Get Your Free Credit Report -- Without the Hassle


January 30, 2007
We all have the legal right to see our credit-score reports for free, but getting them can be complicated.

Teresa Yakes learned the hard way just how complicated it is to get one of those reports. When she was struggling in May to avoid bankruptcy and working with a debt consolidation company, her lawyer told her to get her free credit-score report online. Yakes went to what seemed to her like the obvious place.

Weeks later, Yakes discovered that the site now expected her to pay a fee every month. "I thought, 'screw that,'" Yakes says. "It's supposed to be freecreditreport.com."

To be sure, freecreditreport.com's home page says in a box underneath the blond woman that if you order your free report at the site, you'll also begin a subscription to Triple Advantage Credit Monitoring. That not only gives you those promised "free" reports, but also checks them daily at a fee of $14.95 per month if you don't cancel your membership within a 30-day trial period.

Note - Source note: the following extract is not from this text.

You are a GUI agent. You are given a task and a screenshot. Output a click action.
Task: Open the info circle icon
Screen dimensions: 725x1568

"We do put that information in to make sure the consumer understands," says Kelly Poffenberger, a spokesman for the Dublin credit-reporting agency Experian Group.

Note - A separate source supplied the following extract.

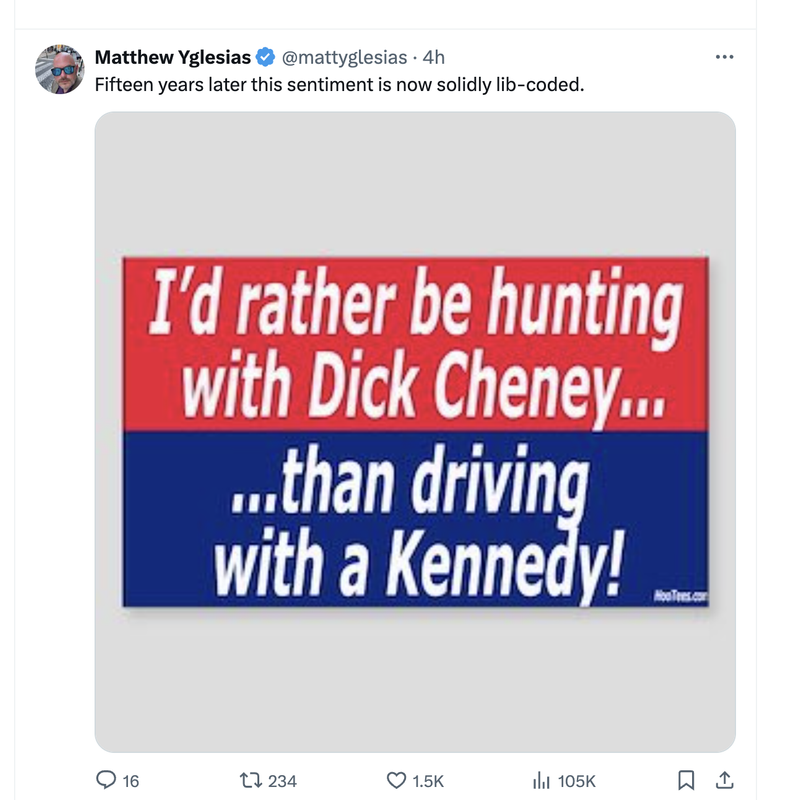Open the 4h timestamp link

(434, 57)
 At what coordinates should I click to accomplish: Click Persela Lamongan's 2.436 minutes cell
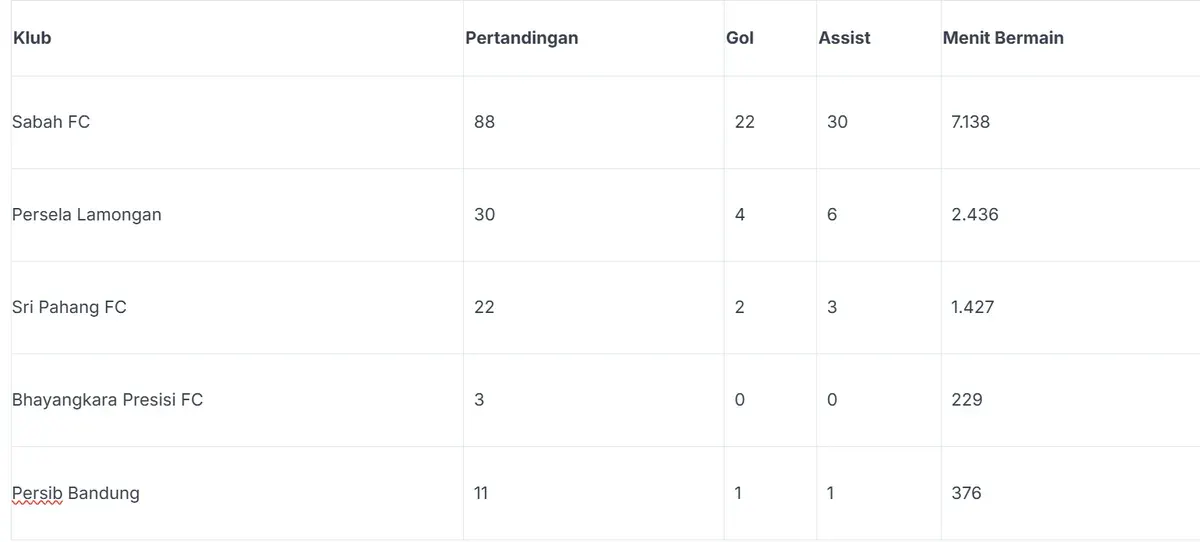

Whether they understand what they're getting or not, many consumers are choosing to pay to see their credit scores these days, and agencies are earning gobs of money by selling services that take the concept of monitoring to new heights.

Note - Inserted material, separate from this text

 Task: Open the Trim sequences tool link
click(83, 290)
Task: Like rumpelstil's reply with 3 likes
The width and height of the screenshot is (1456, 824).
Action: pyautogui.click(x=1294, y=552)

Experian, for example, raked in $450 million in revenue during full-year 2007 from products such as Triple Advantage Credit Monitoring, compared with $100 million five years ago. Meanwhile the company's rival, Equifax made $150 million in 2007, compared with $40 million five years ago, according to Michael Meltz, an analyst at Bear Stearns. "It's a big business," Meltz says.

It's happening even though the Fair and Accurate Credit Transactions Act of 2003 requires the agencies to notify consumers of their right to see their credit files for free. Despite that mandate, only 22% of nearly 5,000 people surveyed between March and June 2006 had gotten free credit reports around six months after they became available nationwide, according to the Federal Trade Commission's 2006 Identity Theft Survey Report, which was released in November.